EXERCISE OBJECTIVE ->
Look through the listing below, find every line with the string "computer", and copy it.
━━━
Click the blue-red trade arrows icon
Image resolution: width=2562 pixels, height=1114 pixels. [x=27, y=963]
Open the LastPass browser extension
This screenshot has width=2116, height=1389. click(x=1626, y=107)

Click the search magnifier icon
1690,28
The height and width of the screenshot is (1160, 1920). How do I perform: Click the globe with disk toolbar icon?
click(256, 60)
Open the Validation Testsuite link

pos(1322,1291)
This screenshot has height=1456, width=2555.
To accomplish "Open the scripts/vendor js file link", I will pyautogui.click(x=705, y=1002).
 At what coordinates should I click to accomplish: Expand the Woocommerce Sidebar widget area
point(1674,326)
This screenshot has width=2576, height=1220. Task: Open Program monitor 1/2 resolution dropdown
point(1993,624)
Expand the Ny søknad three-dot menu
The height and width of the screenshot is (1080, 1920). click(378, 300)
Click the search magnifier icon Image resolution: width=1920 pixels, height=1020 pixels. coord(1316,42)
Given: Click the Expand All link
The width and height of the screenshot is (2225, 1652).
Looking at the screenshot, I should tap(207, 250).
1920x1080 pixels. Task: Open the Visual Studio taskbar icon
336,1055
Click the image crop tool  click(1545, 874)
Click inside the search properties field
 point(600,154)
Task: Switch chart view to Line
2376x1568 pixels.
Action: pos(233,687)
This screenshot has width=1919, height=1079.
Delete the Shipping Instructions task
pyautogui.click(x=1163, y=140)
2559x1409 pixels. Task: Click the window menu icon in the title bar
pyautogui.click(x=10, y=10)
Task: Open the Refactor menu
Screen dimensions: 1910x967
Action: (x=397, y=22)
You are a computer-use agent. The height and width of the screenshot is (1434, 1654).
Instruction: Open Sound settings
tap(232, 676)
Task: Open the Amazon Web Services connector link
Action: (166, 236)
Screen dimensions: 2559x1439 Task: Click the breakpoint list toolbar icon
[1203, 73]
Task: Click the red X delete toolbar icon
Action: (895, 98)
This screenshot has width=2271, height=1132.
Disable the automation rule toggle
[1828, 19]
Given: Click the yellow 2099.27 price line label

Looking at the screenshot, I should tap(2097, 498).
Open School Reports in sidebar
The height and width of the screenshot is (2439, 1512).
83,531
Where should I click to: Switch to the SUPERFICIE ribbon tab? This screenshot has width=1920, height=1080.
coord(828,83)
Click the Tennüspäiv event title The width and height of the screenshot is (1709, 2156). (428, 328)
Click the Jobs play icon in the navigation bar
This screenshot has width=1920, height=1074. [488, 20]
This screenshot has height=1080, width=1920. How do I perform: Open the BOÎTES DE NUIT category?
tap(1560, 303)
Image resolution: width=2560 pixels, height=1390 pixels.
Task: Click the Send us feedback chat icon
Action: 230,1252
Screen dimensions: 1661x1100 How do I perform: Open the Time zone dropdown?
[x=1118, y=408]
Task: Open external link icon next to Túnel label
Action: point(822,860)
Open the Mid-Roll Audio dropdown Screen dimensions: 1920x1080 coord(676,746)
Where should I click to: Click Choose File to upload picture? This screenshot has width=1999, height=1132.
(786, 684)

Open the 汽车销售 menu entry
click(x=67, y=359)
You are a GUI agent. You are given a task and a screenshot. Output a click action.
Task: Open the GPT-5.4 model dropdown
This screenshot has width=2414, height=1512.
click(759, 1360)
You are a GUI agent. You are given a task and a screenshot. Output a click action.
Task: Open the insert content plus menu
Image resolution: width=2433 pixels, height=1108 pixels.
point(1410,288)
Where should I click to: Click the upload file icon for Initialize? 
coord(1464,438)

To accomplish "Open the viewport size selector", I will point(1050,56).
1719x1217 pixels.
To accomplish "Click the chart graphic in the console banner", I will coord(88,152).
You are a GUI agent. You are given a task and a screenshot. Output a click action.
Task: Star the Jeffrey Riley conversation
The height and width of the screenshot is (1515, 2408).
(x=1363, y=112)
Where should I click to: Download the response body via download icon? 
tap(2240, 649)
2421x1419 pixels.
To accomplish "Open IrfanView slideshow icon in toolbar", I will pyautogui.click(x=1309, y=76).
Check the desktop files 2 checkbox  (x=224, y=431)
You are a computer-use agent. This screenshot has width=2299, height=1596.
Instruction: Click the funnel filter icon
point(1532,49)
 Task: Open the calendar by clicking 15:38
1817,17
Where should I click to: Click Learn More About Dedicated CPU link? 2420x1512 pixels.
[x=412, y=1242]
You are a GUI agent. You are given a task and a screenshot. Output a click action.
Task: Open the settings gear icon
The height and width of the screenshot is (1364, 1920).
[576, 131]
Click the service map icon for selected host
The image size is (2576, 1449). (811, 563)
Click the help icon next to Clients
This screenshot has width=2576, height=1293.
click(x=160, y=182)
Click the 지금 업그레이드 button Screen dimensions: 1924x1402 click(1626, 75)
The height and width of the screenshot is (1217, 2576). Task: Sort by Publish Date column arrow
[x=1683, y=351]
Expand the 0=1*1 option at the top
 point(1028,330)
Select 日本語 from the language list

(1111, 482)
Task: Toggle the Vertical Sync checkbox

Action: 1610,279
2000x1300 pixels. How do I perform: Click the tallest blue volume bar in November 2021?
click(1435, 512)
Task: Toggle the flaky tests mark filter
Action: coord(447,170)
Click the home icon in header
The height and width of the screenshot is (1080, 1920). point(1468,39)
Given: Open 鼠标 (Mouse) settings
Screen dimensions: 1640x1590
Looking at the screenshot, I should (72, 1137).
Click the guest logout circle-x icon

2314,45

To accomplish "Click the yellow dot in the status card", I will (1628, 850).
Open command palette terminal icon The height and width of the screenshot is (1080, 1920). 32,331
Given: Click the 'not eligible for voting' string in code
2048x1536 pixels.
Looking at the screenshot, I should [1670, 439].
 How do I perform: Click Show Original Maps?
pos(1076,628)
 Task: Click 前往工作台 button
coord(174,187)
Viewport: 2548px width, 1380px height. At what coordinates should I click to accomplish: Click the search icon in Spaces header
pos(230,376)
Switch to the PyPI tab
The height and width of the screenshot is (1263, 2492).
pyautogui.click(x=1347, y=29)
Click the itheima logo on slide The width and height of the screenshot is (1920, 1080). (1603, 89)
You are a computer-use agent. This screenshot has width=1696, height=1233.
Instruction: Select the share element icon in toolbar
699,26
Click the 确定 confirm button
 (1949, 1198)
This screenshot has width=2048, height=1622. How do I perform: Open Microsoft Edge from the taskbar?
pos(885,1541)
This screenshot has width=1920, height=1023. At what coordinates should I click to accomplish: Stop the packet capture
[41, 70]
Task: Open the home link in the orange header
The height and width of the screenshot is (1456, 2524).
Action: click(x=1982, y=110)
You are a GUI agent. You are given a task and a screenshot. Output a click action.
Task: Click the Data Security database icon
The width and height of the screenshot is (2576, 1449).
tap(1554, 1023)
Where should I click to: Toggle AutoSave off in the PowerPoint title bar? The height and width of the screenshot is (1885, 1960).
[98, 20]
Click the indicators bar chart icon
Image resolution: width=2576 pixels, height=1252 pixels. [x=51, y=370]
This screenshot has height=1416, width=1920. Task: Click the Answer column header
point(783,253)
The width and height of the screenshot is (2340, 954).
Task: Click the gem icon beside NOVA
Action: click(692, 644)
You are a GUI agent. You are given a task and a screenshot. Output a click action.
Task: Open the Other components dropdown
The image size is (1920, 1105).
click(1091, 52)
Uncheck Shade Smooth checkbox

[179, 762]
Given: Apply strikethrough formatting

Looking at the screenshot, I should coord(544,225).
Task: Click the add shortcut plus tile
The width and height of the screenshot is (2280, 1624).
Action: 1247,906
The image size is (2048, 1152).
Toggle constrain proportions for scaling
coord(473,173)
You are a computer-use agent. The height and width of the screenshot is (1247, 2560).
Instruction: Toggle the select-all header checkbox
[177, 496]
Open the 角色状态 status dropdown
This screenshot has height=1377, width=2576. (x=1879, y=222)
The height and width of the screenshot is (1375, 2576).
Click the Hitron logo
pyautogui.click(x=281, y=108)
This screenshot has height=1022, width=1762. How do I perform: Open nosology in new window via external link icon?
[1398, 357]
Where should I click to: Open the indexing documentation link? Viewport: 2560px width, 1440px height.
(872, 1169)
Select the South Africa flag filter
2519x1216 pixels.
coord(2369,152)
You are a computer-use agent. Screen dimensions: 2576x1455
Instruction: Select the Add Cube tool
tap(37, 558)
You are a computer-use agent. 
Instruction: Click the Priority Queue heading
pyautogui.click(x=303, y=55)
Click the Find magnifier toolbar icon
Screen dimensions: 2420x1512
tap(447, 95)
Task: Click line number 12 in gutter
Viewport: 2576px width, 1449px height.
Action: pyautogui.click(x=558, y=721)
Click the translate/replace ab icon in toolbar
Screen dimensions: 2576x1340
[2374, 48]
━━━
RESULT ->
You are a computer-use agent. The height and width of the screenshot is (1434, 1654).
You are a computer-use agent. This screenshot has width=2299, height=1596.
You are a computer-use agent. This screenshot has width=1696, height=1233.
You are a computer-use agent. The height and width of the screenshot is (1247, 2560).
You are a computer-use agent. Screen dimensions: 2576x1455
You are a computer-use agent. 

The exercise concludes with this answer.